DINING ROOM
1818
Berkeley County, South Carolina
The Whitehall Dining Room, part of a house erected in 1818 in the Lowcountry of South Carolina, is an excellent example of the increasing popularity in the late eighteenth and early nineteenth century of dedicating an entire room to the social ritual of dining. Over time, the social functions of the eighteenth-century hall had been given their own spaces, resulting in at least one parlor, separate bed chambers, and a dining room, often the most formal space in the house. The dining room was large enough to accommodate a central table surrounded by a matching set of chairs and appointed with matching place settings, symbols of the shared, exclusive status enjoyed by those invited to the meal. The small fireplace opening of the Whitehall Dining Room is framed by a marble surround and elegant mantle piece, features that had appeared in the best houses of the earlier century. The mantle has vertical elements emulating classical pilasters, a broad frieze punctuated by a central panel, and a shelf above to carry the increasingly abundant decorative art objects now found in houses across the economic spectrum. Executed in fancy gauge work, the woodwork for the mantle, cornice, and door frames create in the space a decorative ensemble.
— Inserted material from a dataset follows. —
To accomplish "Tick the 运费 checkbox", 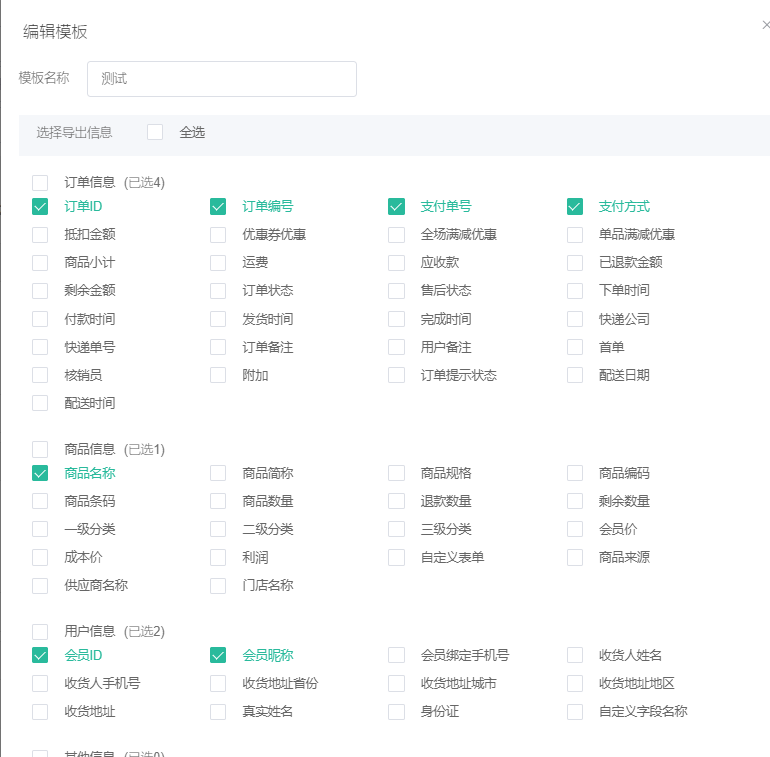I will coord(218,263).
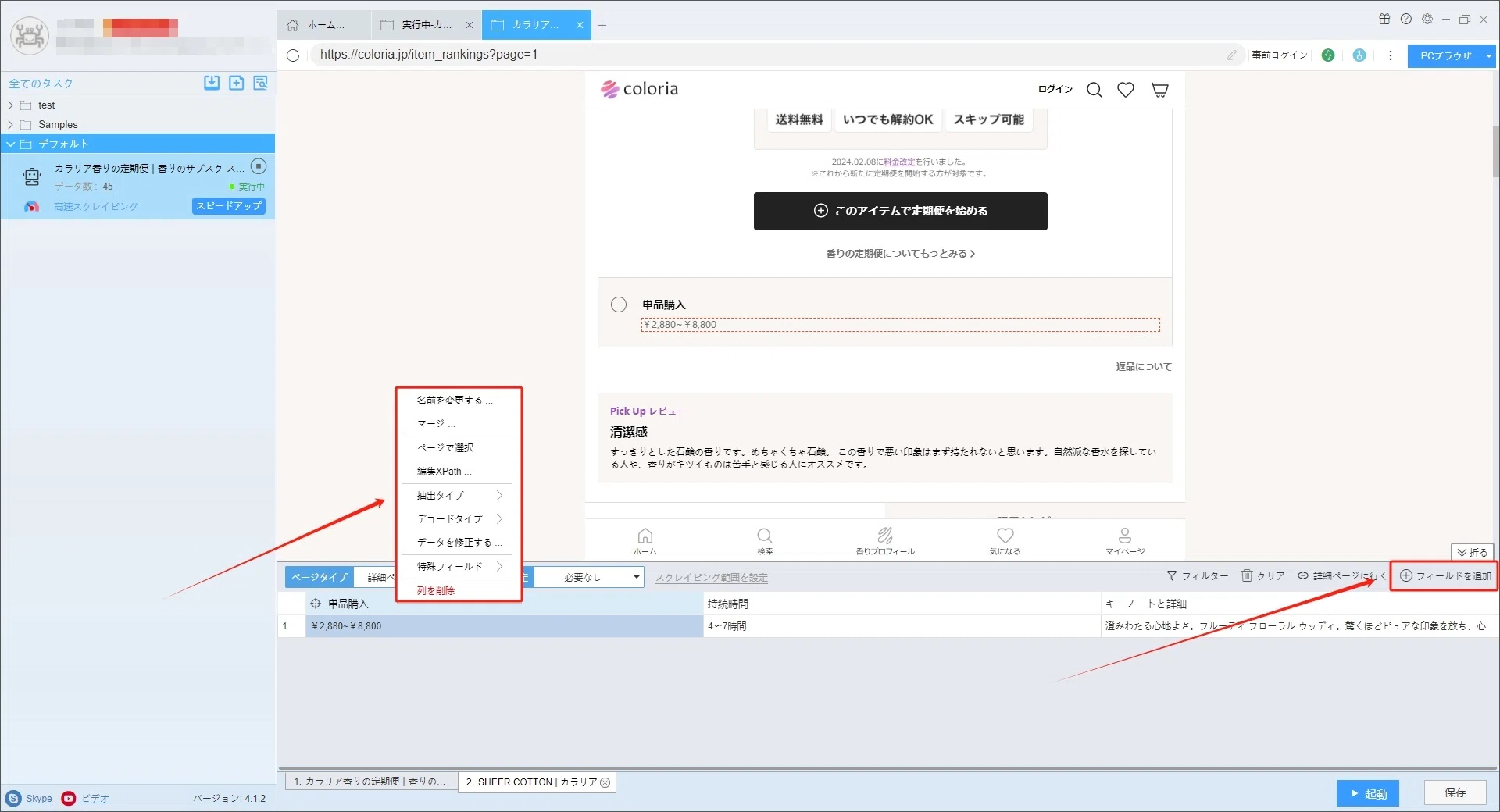Screen dimensions: 1500x812
Task: Click the heart favorites icon in coloria header
Action: coord(1126,90)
The woodwork of the Whitehall Dining Room was removed from a building that stood on property to be flooded between 1939 and 1942 by the Santee Cooper Project, a series of dams and canals that created Lake Marion and Lake Moultrie. The height of the available gallery space and the necessity to follow a specific tour route mean that the ceiling of the Whitehall Dining Room, installed when MESDA opened in 1965, is a full two feet lower than it was in its original context and that the doors are not in their original locations. This photograph at the top shows the interior of the Whitehall dining room as it was installed at MESDA in 1965. The photograph at the bottom is one of the few images that survive of Whitehall before it was flooded.